Changes in the Expression of Proteins Associated with Neurodegeneration in the Brains of Mice after Infection with Influenza A Virus with Wild Type and Truncated NS1

Abstract

Influenza type A virus (IAV) infection is a major cause of morbidity and mortality during influenza epidemics. Recently, a specific link between IAV infection and neurodegenerative disease progression has been established. The non-structural NS1 protein of IAV regulates viral replication during infection and antagonizes host antiviral responses, contributing to influenza virulence. In the present study, we have prepared a mouse lung-to-lung adapted to the NS1-truncated virus (NS80ad).
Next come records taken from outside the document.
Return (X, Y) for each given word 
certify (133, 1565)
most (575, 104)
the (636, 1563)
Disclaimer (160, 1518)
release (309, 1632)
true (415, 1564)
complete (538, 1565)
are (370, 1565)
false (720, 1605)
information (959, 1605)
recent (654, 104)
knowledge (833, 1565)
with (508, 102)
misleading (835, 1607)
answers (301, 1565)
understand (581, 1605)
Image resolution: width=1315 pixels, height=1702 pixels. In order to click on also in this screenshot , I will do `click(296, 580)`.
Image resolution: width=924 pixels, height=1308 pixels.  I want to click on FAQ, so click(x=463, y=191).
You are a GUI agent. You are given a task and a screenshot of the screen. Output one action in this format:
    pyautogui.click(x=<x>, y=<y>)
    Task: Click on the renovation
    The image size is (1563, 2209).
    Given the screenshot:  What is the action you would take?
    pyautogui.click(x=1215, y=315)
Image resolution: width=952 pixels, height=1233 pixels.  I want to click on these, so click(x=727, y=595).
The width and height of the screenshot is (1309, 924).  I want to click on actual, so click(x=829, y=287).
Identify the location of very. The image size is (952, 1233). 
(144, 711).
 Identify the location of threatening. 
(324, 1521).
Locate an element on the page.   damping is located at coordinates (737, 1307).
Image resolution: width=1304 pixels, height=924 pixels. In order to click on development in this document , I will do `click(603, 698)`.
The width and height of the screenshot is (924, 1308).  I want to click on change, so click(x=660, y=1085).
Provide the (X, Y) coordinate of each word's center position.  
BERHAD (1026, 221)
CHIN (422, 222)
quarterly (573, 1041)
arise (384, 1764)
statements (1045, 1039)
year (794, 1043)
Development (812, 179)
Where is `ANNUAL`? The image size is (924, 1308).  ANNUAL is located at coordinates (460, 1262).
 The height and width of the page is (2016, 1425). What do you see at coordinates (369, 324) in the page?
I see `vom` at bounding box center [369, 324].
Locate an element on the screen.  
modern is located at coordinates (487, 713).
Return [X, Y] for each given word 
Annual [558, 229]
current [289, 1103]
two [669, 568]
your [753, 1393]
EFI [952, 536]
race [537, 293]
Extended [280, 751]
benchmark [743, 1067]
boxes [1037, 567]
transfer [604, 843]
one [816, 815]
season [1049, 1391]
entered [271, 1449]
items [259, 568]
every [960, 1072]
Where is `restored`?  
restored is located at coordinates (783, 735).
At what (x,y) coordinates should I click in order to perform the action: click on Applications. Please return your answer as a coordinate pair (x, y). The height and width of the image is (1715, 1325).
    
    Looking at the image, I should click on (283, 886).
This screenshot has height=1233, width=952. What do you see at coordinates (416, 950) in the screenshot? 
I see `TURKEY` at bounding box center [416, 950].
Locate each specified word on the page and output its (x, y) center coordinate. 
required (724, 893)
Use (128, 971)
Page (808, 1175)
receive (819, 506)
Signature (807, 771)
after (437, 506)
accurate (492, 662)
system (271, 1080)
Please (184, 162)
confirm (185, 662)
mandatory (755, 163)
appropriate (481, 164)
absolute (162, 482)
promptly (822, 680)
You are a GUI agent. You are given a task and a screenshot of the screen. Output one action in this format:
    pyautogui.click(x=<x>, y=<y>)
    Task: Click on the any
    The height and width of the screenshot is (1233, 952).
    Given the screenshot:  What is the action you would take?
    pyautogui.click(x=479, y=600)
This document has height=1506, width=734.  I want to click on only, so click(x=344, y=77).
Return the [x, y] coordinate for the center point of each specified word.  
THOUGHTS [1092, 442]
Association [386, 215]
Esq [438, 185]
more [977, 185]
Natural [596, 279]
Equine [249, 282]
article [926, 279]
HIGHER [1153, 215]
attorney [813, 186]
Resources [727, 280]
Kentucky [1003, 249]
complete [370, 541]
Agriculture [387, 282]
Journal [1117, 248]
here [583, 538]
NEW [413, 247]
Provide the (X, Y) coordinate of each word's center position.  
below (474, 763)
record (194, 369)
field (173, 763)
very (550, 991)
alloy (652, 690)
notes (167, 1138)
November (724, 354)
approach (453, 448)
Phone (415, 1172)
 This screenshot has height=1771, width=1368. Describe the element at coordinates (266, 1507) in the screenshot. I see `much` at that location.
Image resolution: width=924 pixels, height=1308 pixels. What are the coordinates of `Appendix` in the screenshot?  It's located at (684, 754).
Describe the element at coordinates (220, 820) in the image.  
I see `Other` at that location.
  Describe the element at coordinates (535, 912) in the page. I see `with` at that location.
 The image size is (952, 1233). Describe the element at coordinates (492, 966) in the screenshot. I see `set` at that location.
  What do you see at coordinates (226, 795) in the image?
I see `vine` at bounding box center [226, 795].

Transcriptome analysis of the gene expression in the lungs revealed that infection with wild-type A/WSN/33 (WSN), NS80, and NS80ad viruses resulted in different regulation of genes involved in signaling pathways associated with the cell proliferation, inflammatory response, and development of neurodegenerative diseases. NS1 protein did not influence the genes involved in the RIG-I-like receptor signaling pathway in the brains. Lethal infection with IAVs dysregulated expression of proteins associated with the development of neurodegenerative diseases (CX3CL1/Fractalkine, Coagulation factor III, and CD105/Endoglin, CD54/ICAM-1, insulin-like growth factor-binding protein (IGFBP)-2, IGFBP-5, IGFBP-6, chitinase 3-like 1 (CHI3L1), Myeloperoxidase (MPO), Osteopontin (OPN), cystatin C, and LDL R). Transcription of GATA3 mRNA was decreased, and expression of MPO was inhibited in the brain infected with NS80 and NS80ad viruses. In addition, the truncation of NS1 protein led to reduced expression of IGFBP-2, CHI3L1, MPO, and LDL-R proteins in the brains. Our results indicate that the influenza virus influences the expression of proteins involved in brain function, and this might occur mostly through the NS1 protein. These findings suggest that the abovementioned proteins represent a promising target for the development of potentially effective immunotherapy against neurodegeneration.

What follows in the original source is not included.